— What you should do —
Everything from the line that contains "Instruction: Click the Review" to the end of the data below is to be reproduced verbatim; leave all else out.
= Beginning of Section =
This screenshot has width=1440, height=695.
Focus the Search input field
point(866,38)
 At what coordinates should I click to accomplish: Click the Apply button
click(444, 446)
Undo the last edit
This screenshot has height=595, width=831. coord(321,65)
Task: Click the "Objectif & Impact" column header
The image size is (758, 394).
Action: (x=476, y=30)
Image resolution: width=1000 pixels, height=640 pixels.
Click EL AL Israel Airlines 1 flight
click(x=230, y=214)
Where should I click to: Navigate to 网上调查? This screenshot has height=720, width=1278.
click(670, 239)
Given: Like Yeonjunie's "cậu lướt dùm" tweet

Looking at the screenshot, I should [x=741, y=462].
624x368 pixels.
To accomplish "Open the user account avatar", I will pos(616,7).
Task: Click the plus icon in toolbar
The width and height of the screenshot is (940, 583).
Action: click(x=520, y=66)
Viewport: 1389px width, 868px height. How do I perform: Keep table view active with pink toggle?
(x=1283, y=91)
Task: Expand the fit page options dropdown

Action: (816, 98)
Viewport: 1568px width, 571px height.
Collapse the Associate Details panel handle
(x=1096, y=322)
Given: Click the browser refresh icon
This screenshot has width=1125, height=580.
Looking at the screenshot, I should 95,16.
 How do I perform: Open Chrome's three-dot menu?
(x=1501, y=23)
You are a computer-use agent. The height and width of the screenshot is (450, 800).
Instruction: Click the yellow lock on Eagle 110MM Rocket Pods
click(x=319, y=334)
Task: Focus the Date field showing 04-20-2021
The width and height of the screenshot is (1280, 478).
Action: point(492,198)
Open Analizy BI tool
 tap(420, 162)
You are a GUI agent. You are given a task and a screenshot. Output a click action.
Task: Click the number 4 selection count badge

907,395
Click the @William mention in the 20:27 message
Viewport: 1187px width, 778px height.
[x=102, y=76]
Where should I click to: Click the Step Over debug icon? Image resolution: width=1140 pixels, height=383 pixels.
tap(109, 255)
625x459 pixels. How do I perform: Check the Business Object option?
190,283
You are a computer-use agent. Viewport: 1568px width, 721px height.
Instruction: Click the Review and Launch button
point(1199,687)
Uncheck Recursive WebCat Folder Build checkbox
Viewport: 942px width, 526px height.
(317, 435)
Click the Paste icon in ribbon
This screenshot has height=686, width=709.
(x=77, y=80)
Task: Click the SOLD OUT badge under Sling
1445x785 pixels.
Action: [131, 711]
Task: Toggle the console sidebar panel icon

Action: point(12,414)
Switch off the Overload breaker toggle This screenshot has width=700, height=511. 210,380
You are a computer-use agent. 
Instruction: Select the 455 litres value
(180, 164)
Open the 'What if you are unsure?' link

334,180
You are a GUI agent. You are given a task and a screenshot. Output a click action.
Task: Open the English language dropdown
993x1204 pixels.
= End of Section =
— Response —
Instruction: Click the Review and Launch button
point(1199,687)
Uncheck Recursive WebCat Folder Build checkbox
Viewport: 942px width, 526px height.
(317, 435)
Click the Paste icon in ribbon
This screenshot has height=686, width=709.
(x=77, y=80)
Task: Click the SOLD OUT badge under Sling
1445x785 pixels.
Action: [131, 711]
Task: Toggle the console sidebar panel icon

Action: point(12,414)
Switch off the Overload breaker toggle This screenshot has width=700, height=511. 210,380
You are a computer-use agent. 
Instruction: Select the 455 litres value
(180, 164)
Open the 'What if you are unsure?' link

334,180
You are a GUI agent. You are given a task and a screenshot. Output a click action.
Task: Open the English language dropdown
993x1204 pixels.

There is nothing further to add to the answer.